Exercise description:
Could you retype the listing word for word, from the line with "This screenshot has width=577, height=383." through the end of the listing, leaving out the pictures?

********************

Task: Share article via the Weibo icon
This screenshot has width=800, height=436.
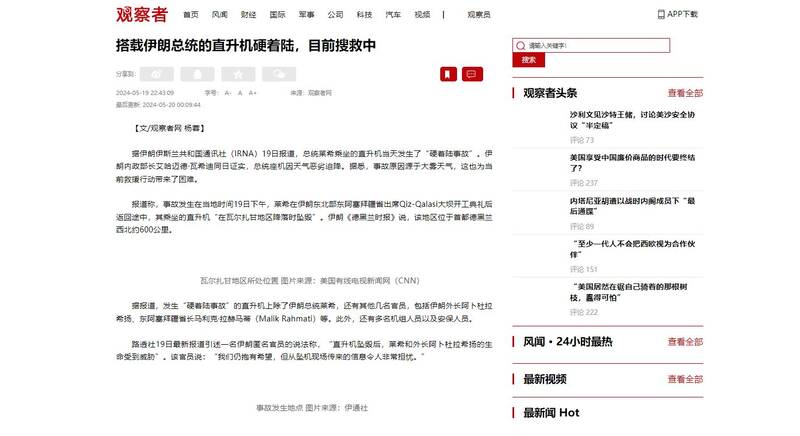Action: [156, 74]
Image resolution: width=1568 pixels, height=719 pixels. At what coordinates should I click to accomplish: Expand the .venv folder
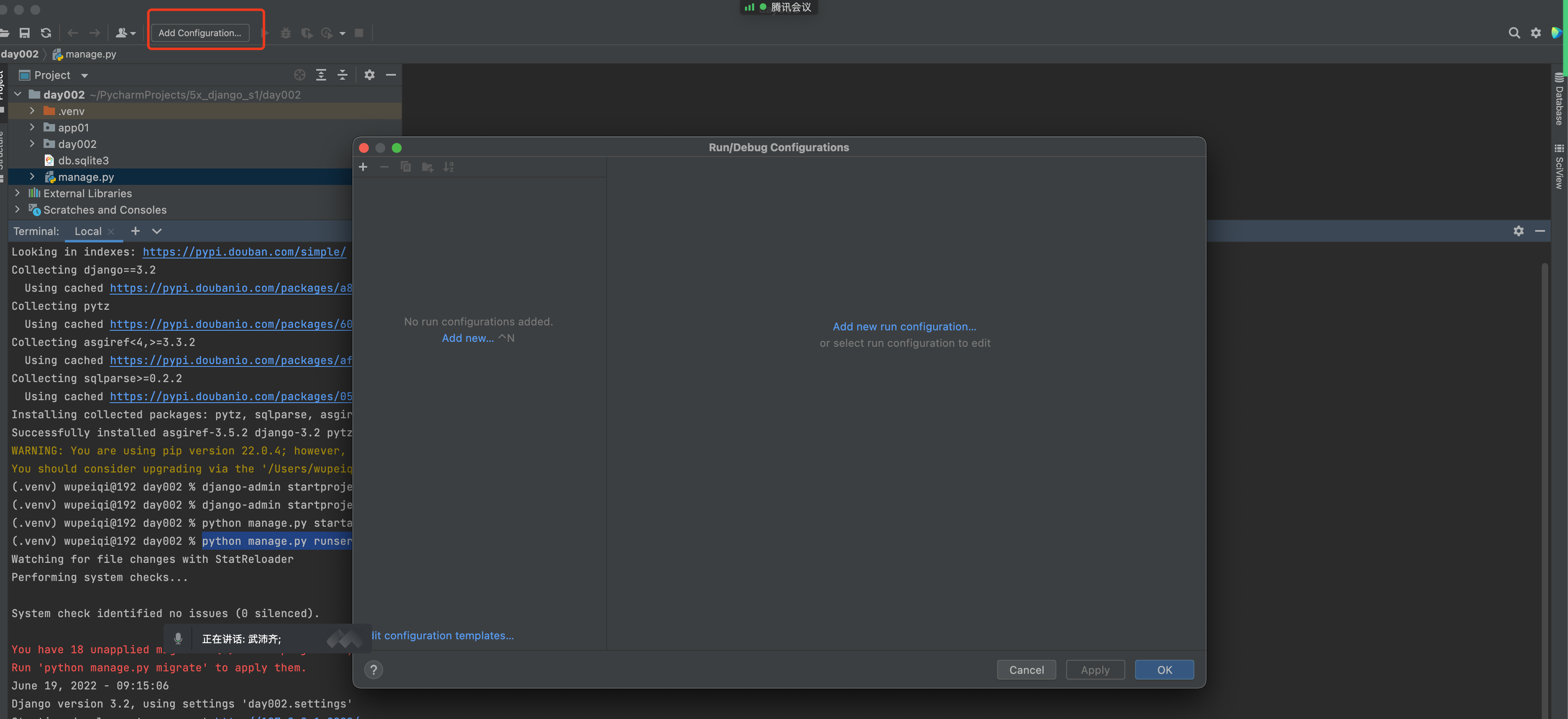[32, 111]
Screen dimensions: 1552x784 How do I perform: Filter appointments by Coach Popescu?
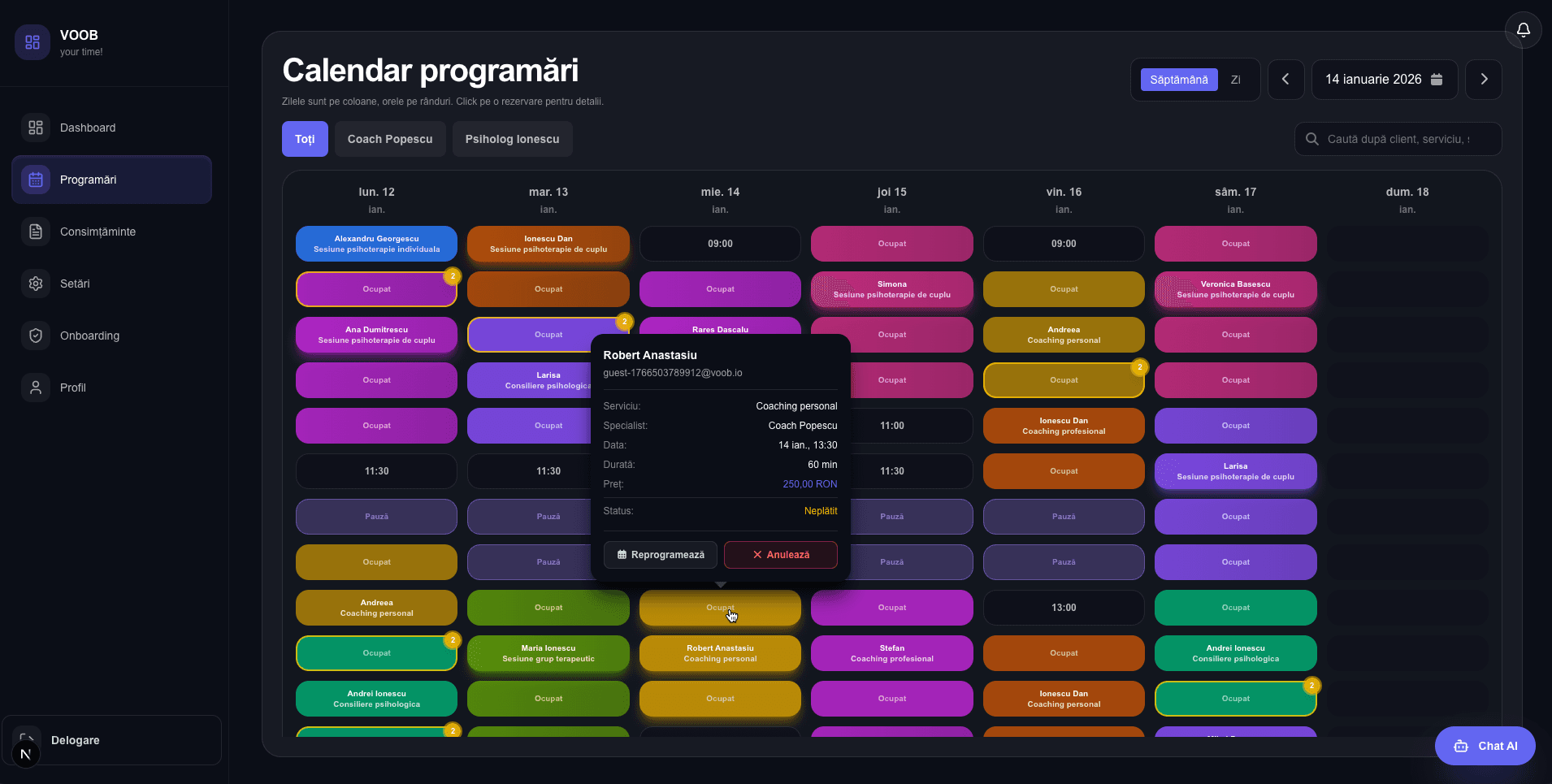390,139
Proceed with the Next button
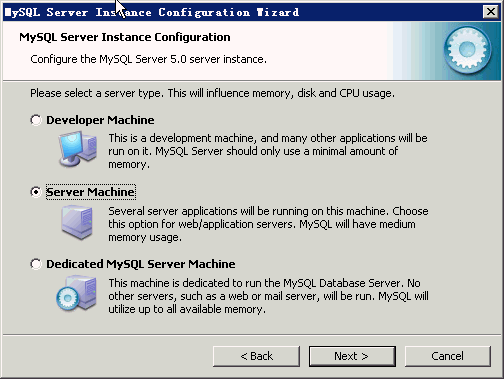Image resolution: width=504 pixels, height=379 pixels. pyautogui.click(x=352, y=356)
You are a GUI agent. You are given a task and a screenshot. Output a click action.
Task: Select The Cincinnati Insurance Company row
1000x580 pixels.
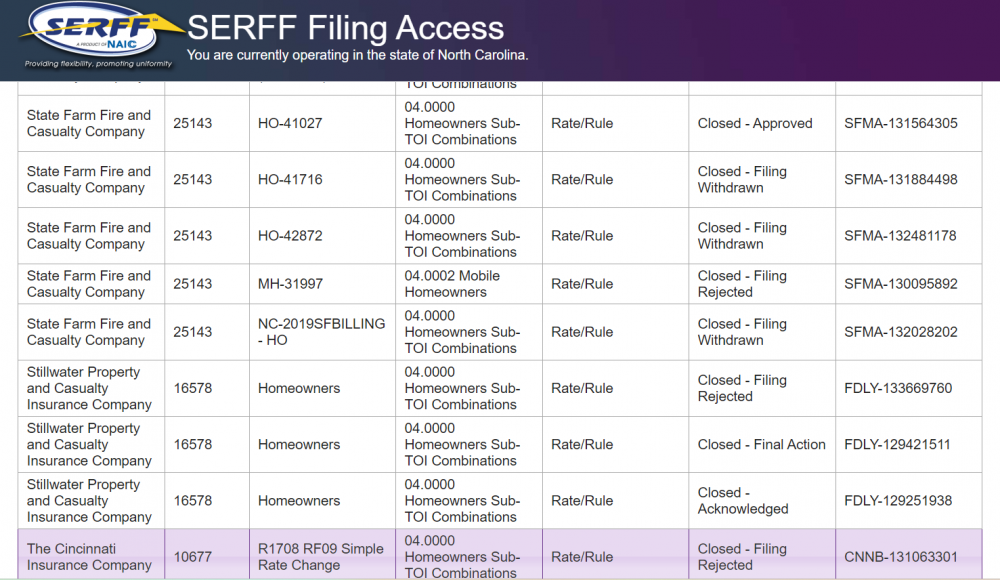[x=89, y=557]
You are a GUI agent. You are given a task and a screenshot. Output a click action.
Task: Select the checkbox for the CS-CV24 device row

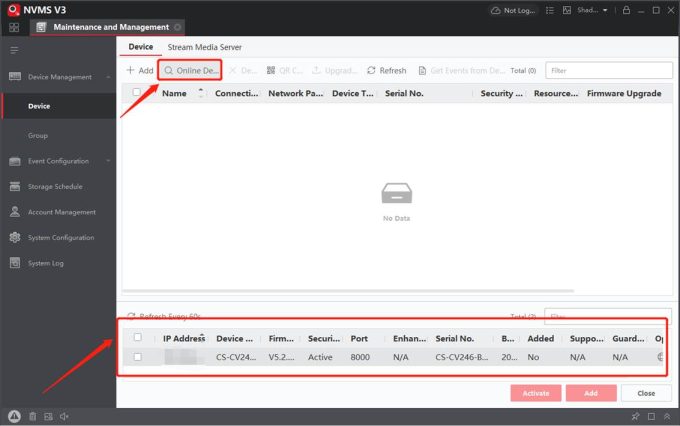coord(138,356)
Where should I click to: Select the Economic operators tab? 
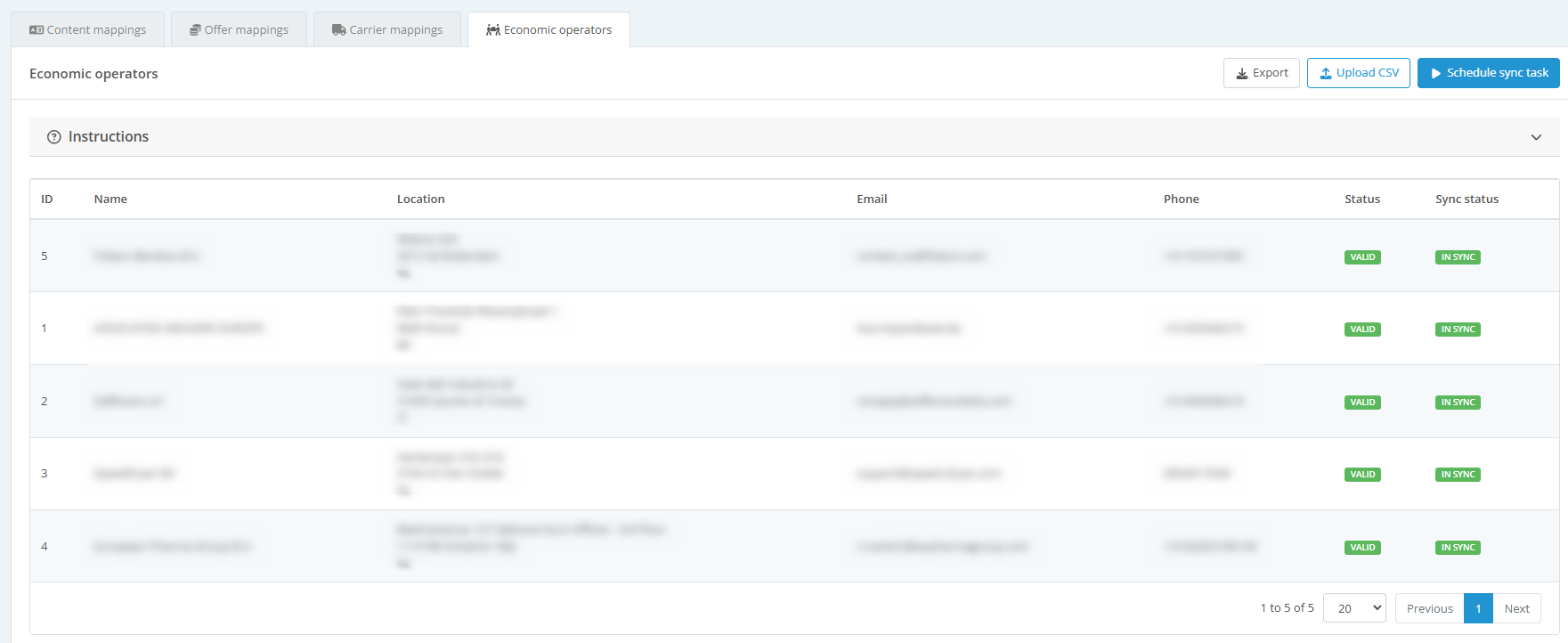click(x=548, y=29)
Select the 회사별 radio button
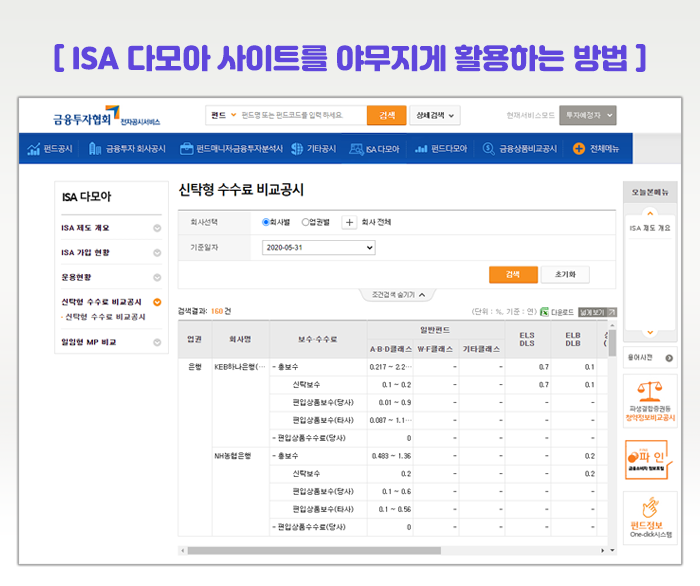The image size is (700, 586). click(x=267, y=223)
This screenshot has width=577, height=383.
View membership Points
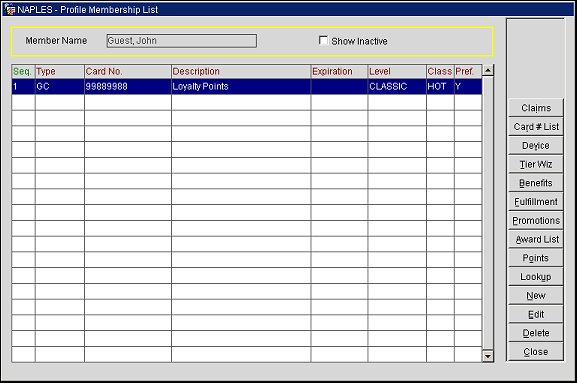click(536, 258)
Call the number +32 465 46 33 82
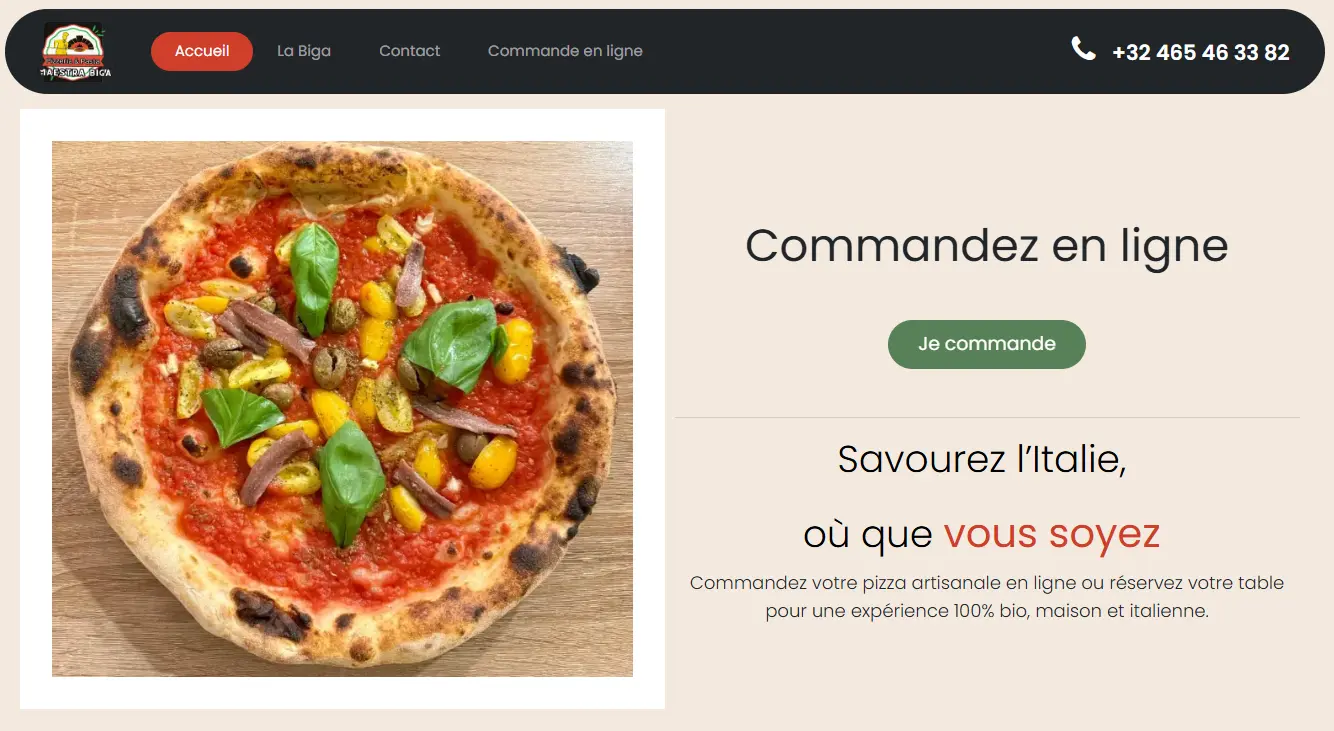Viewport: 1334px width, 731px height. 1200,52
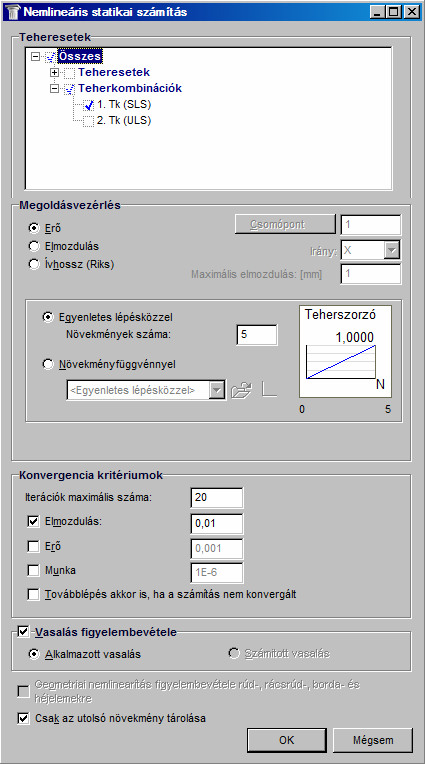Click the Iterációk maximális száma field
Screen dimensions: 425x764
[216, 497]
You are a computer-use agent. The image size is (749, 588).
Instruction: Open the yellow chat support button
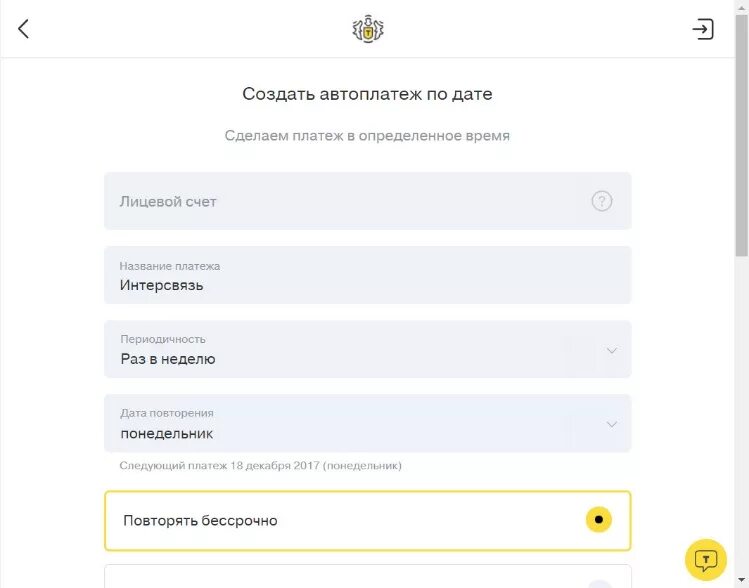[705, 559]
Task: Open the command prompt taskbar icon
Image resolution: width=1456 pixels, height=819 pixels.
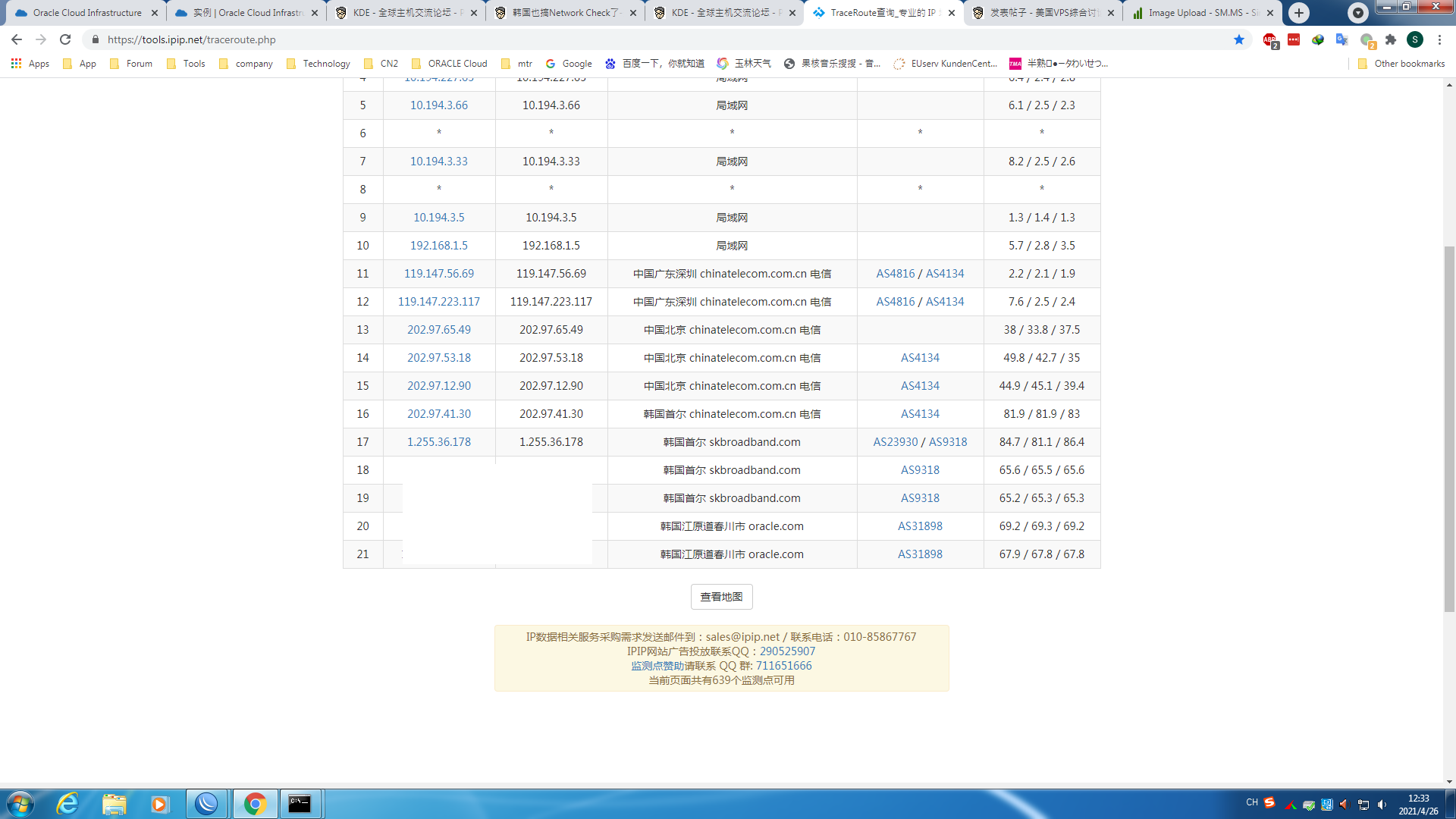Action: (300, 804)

********************

Correct response:
This screenshot has width=577, height=383.
View membership Points
click(536, 258)
Call the number +32 465 46 33 82
Viewport: 1334px width, 731px height. 1200,52
Click the Iterációk maximális száma field
Screen dimensions: 425x764
[216, 497]
You are a computer-use agent. The image size is (749, 588).
Instruction: Open the yellow chat support button
[705, 559]
Task: Open the command prompt taskbar icon
Image resolution: width=1456 pixels, height=819 pixels.
Action: (300, 804)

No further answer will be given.